I ran a Google search, and came across my old friend, StackOverflow, where I found this entry.  So I tried the command line, substituting my database name and SQL filename (including the path).

sqlcmd -d baseball -i Downloads\mssqlmaster.sql

Here’s what I got:

sqlcmd: Error: Connection failure. SQL Native Client is not 
installed correctly. To correct this, run SQL Server Setup.

Interesting.  I went to look up SQL Server 2016 Native Client, and found this.  So SQL Server 2016 does not include Native Client.  So, I tried to download and install Native Client.

Of course, nothing ever goes as planned.  I got this message.

NativeClientErrorMsg

So, I went into my Settings to check my Native Client.  It told me that 2012 Native Client was already installed.

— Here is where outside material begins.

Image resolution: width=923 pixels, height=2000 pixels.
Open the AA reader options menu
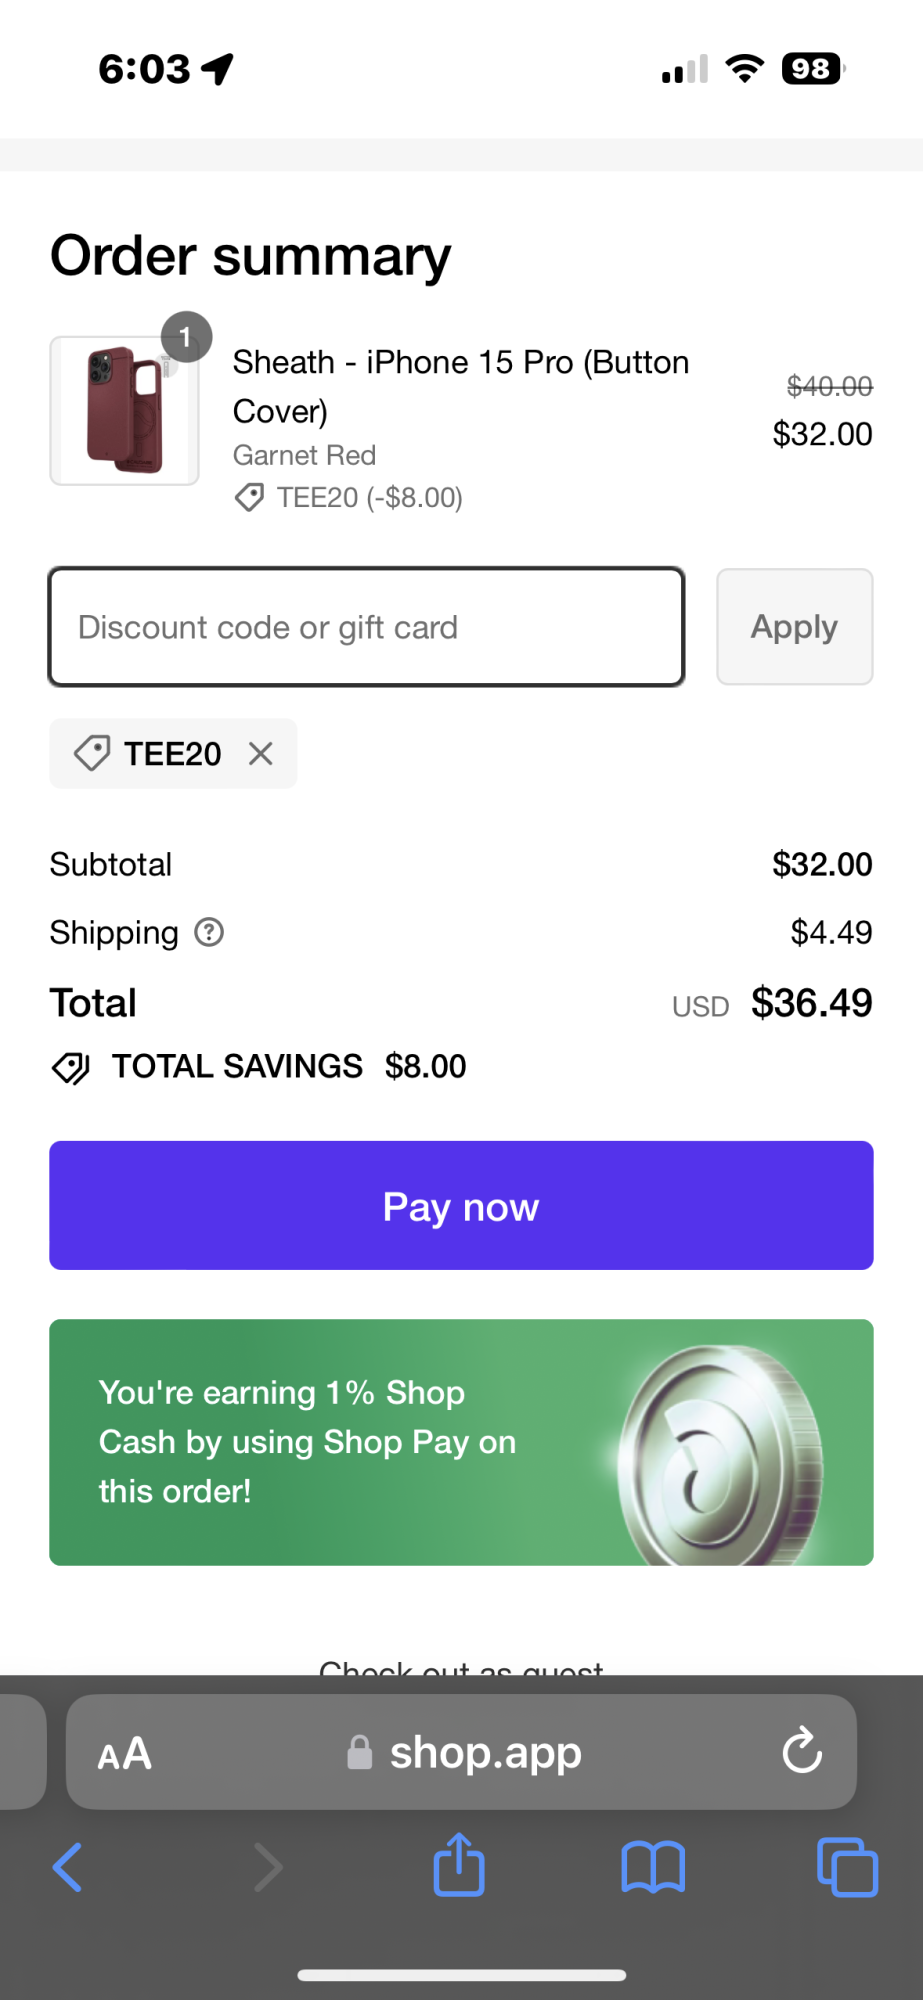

After Google-searching my error messages, I realized that I had SQL Server 2008 Express installed, and my SQLCMD was likely getting confused between versions.  That was likely the culprit.  So I went ahead and uninstalled SQL Server 2008, and tried my SQLCMD command line again.  This time, the SQLCMD did not give me any errors, and my command prompt started scrolling with the familiar “(1 rows affected)” message that appears when SQL Server inserts rows into tables.  The script finished without any problem.

Once the script finished, I ran a query to see if my data had made it into the tables.

BattingQuery

So it appears that we are good to go!  Our baseball database is populated!

I now have a baseball database with which I can play to my heart’s content.  I’ll be using this to practice my SQL skills — and ‘blog about my adventures (or misadventures, as the case may be) as I do so.